Sur l’île sauvage et robuste de Lewis, en Écosse, entre landes inhospitalières et rochers éternels, Bouli Lanners romance un amour hors du temps. Quelque part entre la littérature d’Emily Brontë et le cinéma de Jane Campion.
Ancrés dans un vaste paysage à la beauté austère, sous un ciel infini, des hommes travaillent une terre de landes couchées par les vents. Un western pourrait commencer avec les premières images à la temporalité indécise – mais dans quelle époque est-on ? – de L’Ombre d’un mensonge. Mais c’est une autre histoire que raconte la cinquième réalisation de l’acteur belge Bouli Lanners (Ultranova ; Eldorado ; Les Géants ; Les Premiers, les Derniers) : une histoire d’amour douce.
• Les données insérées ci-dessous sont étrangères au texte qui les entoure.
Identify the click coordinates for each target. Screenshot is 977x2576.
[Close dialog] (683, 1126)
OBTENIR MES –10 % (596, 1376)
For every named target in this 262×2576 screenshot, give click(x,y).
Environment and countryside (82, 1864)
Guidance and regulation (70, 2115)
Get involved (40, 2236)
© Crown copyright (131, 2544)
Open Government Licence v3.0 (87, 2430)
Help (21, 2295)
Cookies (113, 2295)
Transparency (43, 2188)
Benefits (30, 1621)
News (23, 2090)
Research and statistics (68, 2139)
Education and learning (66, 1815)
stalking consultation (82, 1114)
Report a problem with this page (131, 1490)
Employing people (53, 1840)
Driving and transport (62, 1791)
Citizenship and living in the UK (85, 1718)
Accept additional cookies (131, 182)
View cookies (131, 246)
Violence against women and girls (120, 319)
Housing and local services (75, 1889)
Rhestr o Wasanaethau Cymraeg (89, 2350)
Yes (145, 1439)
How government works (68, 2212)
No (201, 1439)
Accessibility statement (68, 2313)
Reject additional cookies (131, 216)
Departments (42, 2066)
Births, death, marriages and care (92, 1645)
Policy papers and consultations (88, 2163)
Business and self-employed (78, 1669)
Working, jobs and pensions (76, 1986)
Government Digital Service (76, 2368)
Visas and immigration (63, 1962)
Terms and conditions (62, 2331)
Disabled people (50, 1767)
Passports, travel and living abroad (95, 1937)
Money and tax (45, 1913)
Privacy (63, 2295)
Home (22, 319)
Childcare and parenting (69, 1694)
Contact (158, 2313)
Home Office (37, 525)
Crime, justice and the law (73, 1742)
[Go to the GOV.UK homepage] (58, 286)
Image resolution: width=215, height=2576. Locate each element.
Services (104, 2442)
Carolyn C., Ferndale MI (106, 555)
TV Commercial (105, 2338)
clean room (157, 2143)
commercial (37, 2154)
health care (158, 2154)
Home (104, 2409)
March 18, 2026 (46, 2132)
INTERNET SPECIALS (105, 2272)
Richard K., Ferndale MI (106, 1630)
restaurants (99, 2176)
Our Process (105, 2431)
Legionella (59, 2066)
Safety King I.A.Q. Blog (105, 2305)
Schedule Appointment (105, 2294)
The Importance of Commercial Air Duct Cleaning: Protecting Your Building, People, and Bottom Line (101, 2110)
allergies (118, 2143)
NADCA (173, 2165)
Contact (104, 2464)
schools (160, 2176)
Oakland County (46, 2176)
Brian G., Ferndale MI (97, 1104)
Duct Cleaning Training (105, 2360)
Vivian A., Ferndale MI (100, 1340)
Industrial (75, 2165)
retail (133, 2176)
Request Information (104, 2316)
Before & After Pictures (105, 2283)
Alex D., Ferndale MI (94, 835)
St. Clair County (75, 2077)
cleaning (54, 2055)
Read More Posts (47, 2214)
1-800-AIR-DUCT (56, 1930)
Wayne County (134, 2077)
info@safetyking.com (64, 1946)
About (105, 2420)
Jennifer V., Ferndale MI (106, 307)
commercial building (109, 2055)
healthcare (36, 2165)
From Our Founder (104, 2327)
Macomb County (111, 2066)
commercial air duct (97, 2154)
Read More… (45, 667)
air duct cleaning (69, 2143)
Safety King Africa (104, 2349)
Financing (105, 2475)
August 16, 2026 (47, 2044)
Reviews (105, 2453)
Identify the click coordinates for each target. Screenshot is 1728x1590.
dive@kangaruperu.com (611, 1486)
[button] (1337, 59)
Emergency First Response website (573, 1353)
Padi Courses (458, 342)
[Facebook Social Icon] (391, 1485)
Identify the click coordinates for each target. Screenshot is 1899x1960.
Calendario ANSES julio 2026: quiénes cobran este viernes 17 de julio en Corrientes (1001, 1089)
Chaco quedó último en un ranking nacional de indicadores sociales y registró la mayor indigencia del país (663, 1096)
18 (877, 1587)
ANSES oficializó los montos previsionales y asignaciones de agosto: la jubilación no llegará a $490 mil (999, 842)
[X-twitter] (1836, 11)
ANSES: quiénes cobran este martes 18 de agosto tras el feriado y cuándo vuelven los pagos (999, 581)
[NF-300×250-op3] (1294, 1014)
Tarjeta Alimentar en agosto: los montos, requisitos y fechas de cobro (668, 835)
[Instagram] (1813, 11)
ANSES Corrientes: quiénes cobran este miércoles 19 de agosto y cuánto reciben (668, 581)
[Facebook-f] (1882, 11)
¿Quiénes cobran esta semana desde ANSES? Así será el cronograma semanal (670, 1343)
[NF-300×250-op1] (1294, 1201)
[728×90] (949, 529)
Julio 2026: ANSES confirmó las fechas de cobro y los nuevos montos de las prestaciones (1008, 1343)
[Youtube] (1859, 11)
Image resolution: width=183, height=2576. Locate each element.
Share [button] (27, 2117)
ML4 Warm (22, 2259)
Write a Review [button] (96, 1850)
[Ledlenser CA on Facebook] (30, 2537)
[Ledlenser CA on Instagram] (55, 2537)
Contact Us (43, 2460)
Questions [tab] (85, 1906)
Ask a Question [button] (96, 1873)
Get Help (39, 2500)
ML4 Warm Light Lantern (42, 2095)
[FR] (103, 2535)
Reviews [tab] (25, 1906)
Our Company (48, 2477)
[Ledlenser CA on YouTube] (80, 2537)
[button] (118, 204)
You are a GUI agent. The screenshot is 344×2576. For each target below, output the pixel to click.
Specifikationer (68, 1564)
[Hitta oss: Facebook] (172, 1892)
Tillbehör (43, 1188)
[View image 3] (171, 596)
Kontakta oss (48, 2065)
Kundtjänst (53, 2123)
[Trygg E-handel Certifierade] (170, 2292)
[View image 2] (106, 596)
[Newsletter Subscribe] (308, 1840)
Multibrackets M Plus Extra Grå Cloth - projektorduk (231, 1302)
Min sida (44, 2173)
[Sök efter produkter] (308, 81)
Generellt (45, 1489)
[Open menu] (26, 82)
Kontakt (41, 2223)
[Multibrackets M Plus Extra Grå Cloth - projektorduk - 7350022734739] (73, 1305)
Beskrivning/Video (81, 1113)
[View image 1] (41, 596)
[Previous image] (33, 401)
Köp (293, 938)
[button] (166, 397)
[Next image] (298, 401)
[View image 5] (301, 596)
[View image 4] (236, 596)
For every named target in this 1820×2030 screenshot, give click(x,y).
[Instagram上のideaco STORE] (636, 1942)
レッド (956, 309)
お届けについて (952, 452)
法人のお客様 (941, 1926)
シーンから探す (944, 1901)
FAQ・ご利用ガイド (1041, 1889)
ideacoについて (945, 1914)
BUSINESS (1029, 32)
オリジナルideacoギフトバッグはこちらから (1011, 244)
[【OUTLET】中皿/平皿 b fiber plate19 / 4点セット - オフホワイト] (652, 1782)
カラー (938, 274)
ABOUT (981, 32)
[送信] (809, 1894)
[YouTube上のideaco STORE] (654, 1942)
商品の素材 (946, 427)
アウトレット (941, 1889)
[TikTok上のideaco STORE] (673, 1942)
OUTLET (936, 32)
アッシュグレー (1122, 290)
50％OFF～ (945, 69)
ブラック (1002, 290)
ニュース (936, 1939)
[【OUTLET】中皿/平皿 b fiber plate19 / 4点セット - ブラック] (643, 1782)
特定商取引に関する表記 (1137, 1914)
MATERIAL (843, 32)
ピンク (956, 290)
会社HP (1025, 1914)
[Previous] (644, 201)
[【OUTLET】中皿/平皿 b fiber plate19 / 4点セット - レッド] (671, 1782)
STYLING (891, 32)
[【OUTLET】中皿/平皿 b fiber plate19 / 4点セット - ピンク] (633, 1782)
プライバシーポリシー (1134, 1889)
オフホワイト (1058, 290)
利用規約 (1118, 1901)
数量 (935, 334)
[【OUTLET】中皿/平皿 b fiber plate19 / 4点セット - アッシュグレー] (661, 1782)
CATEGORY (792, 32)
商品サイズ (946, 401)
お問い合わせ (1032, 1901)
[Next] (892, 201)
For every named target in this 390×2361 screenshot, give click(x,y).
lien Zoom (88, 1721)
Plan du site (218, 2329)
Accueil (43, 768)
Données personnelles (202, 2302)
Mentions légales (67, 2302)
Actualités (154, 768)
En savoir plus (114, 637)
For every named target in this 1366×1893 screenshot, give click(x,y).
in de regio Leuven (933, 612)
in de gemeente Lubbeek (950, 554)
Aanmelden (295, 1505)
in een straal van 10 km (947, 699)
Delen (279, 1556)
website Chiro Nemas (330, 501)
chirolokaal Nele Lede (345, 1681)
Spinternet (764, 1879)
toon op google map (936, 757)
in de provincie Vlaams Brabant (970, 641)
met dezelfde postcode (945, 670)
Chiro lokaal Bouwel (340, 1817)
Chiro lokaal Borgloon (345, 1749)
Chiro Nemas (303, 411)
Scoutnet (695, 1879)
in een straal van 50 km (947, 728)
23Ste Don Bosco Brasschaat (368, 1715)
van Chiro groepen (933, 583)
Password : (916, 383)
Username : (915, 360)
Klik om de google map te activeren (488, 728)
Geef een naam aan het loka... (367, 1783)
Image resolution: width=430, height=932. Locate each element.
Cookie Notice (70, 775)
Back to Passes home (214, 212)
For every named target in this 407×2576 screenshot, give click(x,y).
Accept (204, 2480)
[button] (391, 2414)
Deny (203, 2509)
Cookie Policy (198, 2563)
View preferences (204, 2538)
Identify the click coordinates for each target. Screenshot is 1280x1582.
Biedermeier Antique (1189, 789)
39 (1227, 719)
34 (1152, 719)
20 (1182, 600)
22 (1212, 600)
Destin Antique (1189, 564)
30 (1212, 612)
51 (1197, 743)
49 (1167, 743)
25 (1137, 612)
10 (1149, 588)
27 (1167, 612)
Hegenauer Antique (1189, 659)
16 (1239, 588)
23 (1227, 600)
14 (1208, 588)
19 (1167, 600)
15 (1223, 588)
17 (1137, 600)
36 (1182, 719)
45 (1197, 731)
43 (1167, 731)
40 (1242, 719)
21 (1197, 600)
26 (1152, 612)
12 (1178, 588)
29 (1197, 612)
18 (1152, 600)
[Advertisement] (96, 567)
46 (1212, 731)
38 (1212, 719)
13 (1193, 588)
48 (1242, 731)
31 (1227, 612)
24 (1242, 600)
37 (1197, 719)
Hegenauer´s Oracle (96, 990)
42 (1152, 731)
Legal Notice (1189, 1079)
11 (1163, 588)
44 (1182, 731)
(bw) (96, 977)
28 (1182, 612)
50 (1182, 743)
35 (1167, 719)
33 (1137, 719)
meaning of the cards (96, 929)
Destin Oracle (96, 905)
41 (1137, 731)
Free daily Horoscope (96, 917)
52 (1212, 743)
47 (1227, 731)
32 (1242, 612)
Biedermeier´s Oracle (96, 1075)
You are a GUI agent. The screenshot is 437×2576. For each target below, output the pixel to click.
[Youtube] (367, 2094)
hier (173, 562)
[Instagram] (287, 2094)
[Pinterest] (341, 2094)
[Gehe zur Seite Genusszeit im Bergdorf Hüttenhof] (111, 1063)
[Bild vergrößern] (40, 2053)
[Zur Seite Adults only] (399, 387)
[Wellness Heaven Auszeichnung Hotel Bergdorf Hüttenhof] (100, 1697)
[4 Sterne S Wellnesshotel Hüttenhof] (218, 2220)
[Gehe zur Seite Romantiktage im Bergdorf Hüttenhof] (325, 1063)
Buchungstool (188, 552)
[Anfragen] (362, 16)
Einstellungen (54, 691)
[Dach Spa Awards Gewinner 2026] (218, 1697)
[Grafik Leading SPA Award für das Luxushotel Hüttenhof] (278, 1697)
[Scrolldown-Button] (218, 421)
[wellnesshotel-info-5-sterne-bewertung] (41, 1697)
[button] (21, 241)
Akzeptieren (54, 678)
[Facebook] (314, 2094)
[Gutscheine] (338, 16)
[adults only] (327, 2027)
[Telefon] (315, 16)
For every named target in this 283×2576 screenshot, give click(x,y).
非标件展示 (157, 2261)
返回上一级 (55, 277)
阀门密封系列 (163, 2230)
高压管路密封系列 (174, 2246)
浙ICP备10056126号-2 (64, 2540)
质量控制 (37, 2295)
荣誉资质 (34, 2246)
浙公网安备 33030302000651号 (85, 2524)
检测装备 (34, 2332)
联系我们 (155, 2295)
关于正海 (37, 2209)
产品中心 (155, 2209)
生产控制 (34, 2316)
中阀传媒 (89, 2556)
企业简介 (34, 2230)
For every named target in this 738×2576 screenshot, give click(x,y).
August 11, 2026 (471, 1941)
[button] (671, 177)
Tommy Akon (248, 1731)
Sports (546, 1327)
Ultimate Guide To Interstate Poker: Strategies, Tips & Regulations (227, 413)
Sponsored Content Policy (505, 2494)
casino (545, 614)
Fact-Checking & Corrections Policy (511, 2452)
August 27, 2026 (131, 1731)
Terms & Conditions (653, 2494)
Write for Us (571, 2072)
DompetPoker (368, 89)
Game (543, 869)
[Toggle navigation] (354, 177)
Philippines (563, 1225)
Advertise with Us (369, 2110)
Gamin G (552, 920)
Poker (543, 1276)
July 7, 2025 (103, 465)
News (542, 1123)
L’Ombre d’un mensonge prend place sur une île, dont le paysage jette des ponts dans notre tête cinéphile avec Farö, l’île suédoise de Bergman. L’île du film de Bouli Lanners est écossaise, c’est Lewis, dans l’archipel des Hébrides, au large de la côte ouest de l’Écosse. Il y revient chaque année, depuis sa jeunesse.
À Lewis, Millie (Michelle Fairley), la cinquantaine, célibataire, vit une histoire d’amour improbable avec Phil, un Belge en exil (Bouli Lanners). Les landes de Lewis sont semblables aux landes désolées du Yorkshire des Hauts de Hurlevent, et comme dans le roman d’Emily Brontë, des familles en harmonie avec leur environnement voient leur vie perturbée et changée par un étranger.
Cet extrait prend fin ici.